One very classic example that people care a lot about these days is the acceleration of the universe and dark energy. In 1998 astronomers looked out at supernovae that were very distant objects in the universe and they were trying to figure out how much stuff there was in the universe, because if you have more and more stuff — if you have more matter and energy — the universe would be expanding, but ever more slowly as the stuff pulled together. What they found by looking at these distant bright objects of type 1A supernovae was that, not only is the universe expanding, but it's accelerating. It's moving apart faster and faster. Our best explanation for this is something called dark energy, the idea that in every cubic centimeter of space, every little region of space, if you empty it out so there are no atoms, no dark matter, no radiation, no visible matter, there is still energy there. There is energy inherent in empty spaces. We can measure how much energy you need in empty space to fit this data, this fact that the universe is accelerating. This vacuum energy pushes on the universe. It provides an impulse. It keeps the universe accelerating. We get an answer and the answer is 10-8 ergs per cubic centimeter, if that is very meaningful. 

But then we can also estimate how big it should be. We can say, what should the vacuum energy have been? We can do a back-of-the-envelope calculation, just using what we know about quantum field theory, the fact that there are virtual partials popping in and out of existence. We can say, there should be a certain amount of vacuum energy. The answer is, there should be 10112 ergs per cubic centimeter. In other words, 10120 times as much is the theoretical prediction compared to the observational reality. That is an example where we say the universe isn't natural. There is a parameter of the universe, there is a fact about the universe in which we live — how much energy there is in empty space — which doesn't match what you would expect, what you would naively guess. 

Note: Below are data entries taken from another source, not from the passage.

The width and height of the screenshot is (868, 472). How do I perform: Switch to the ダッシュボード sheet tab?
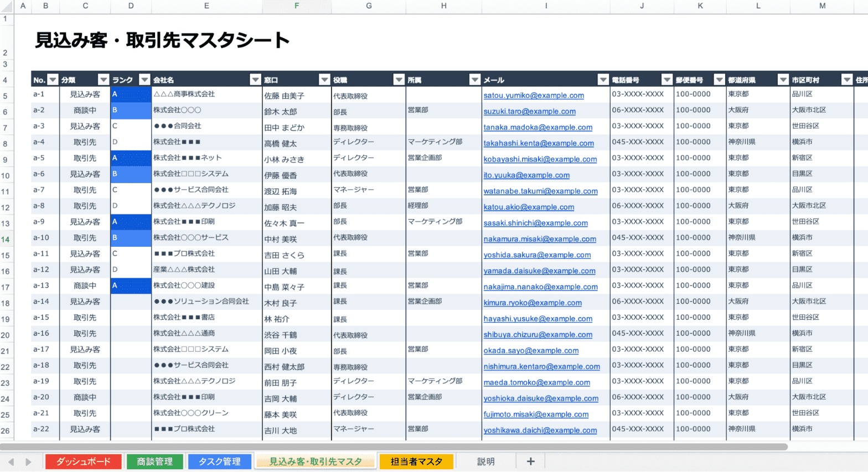pyautogui.click(x=84, y=461)
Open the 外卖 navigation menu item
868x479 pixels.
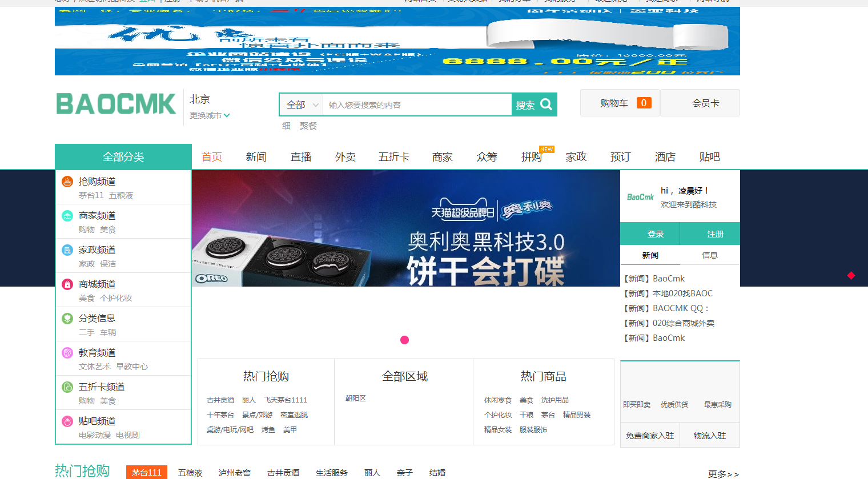click(345, 157)
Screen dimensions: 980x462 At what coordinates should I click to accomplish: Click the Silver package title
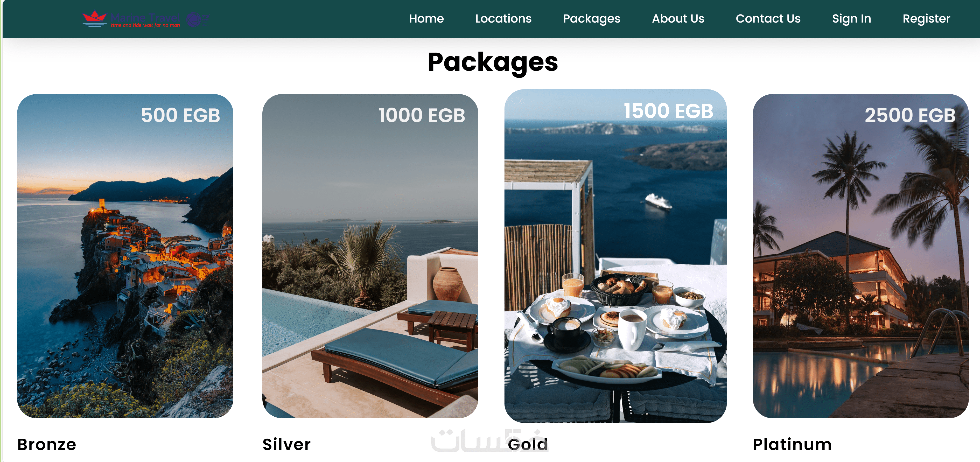[286, 444]
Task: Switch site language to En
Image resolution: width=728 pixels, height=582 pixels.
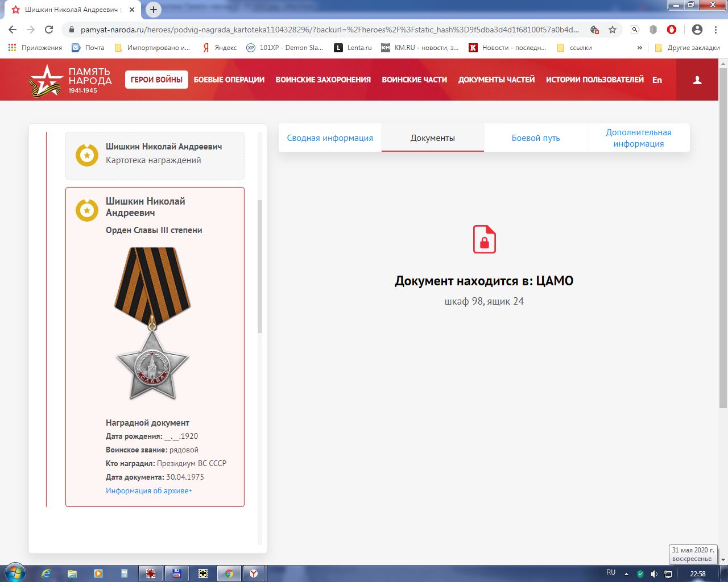Action: (x=657, y=80)
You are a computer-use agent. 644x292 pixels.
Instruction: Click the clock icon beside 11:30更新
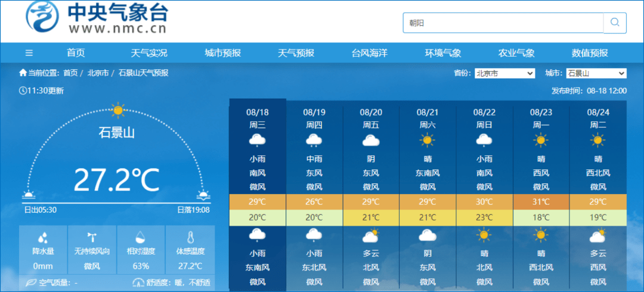(x=23, y=91)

This is something a lot of attention has been paid to in the last 10 years or even before that, trying to understand the apparently finely tuned nature of the laws of physics. People talk about the anthropic principle and whether or not you could explain this by saying that if the vacuum energy were bigger, we wouldn't be here to talk about it. Maybe there is a selection effect that says you can only live in a universe with finely tuned parameters like this. But there is another kind of fine tuning, another kind of unnaturalness, which is the state of the universe, the particular configuration we find the universe in — both now and at earlier times. That is where we get into entropy and the arrow of time. 

This is actually the question that I am most interested in right now. It's a fact about the universe in which we observe that there are all sorts of configurations in which the particles in the universe could be. We have a pretty quantitative understanding of ways you could rearrange the ingredients of the universe to make it look different. According to what we were taught in the 19th century about statistical mechanics by Boltzmann and Maxwell and Gibbs and giants like that, what you would expect in a natural configuration is for something to be high entropy, for something to be very, very disordered. Entropy is telling us the number of ways you could rearrange the constituents of something so that it looks the same. In air filling the room, there are a lot of ways you could rearrange the air so that you wouldn't notice. If all the air in the room were squeezed into one tiny corner, there are only a few ways you could rearrange it. If air is squeezed into a corner, it's low entropy. If it fills the room, it's high entropy. It's very natural that physical systems go from low entropy, if they are low entropy, to being high entropy. There are just a lot more ways to be high entropy. 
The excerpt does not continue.